SUPPLIED DATA>
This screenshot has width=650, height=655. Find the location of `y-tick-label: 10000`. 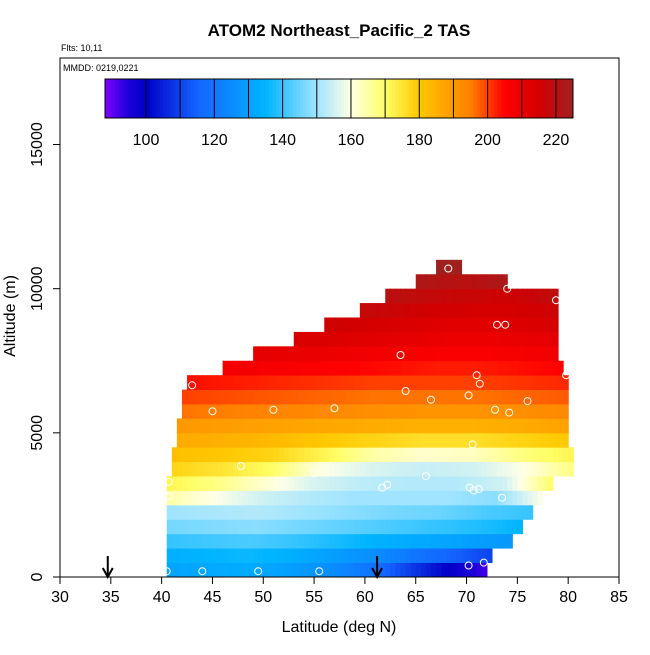

y-tick-label: 10000 is located at coordinates (38, 288).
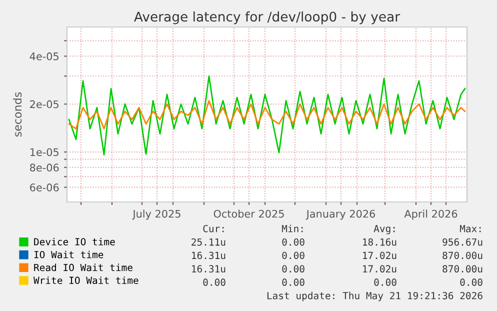  I want to click on chart-title: Average latency for /dev/loop0 - by year, so click(267, 18).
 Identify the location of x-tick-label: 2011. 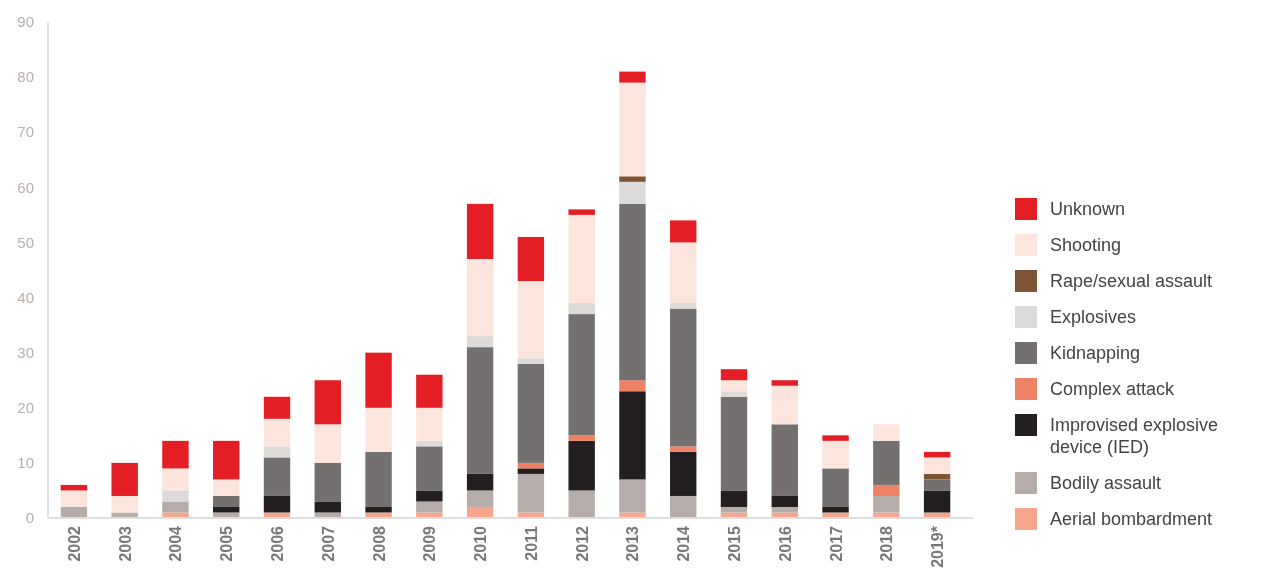
(531, 543).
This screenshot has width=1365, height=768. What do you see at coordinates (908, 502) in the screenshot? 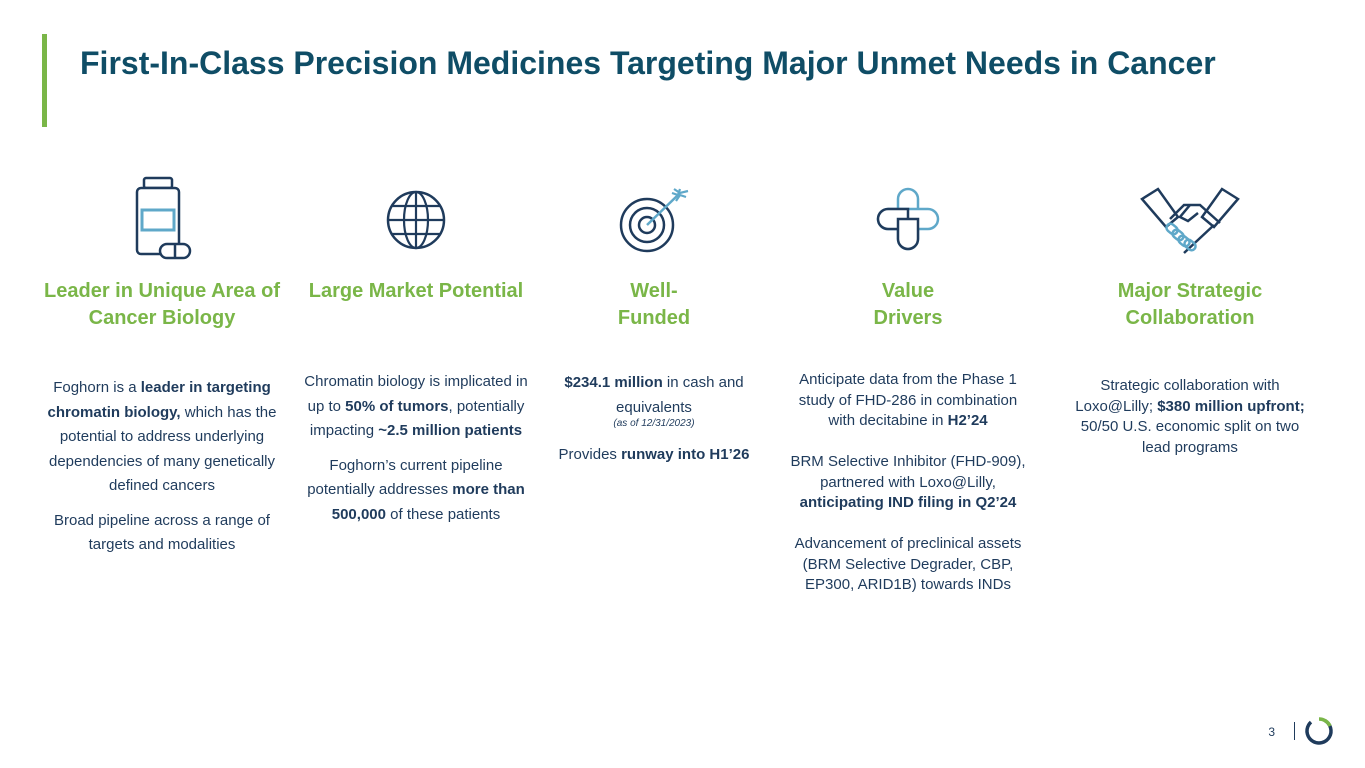
I see `body-text-bold: anticipating IND filing in Q2’24` at bounding box center [908, 502].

ACTIVITY> Rewrite all the rows above as a numbered list, leaving out blank lines and omitting the pictures.

EXERCISE OUTPUT>
1. This screenshot has width=650, height=655. Find the location of `y-tick-label: 10000`. 
2. y-tick-label: 10000 is located at coordinates (38, 288).
3.   I want to click on chart-title: Average latency for /dev/loop0 - by year, so click(267, 18).
4.  Identify the location of x-tick-label: 2011. 
5. (531, 543).
6. This screenshot has width=1365, height=768. What do you see at coordinates (908, 502) in the screenshot? 
7. I see `body-text-bold: anticipating IND filing in Q2’24` at bounding box center [908, 502].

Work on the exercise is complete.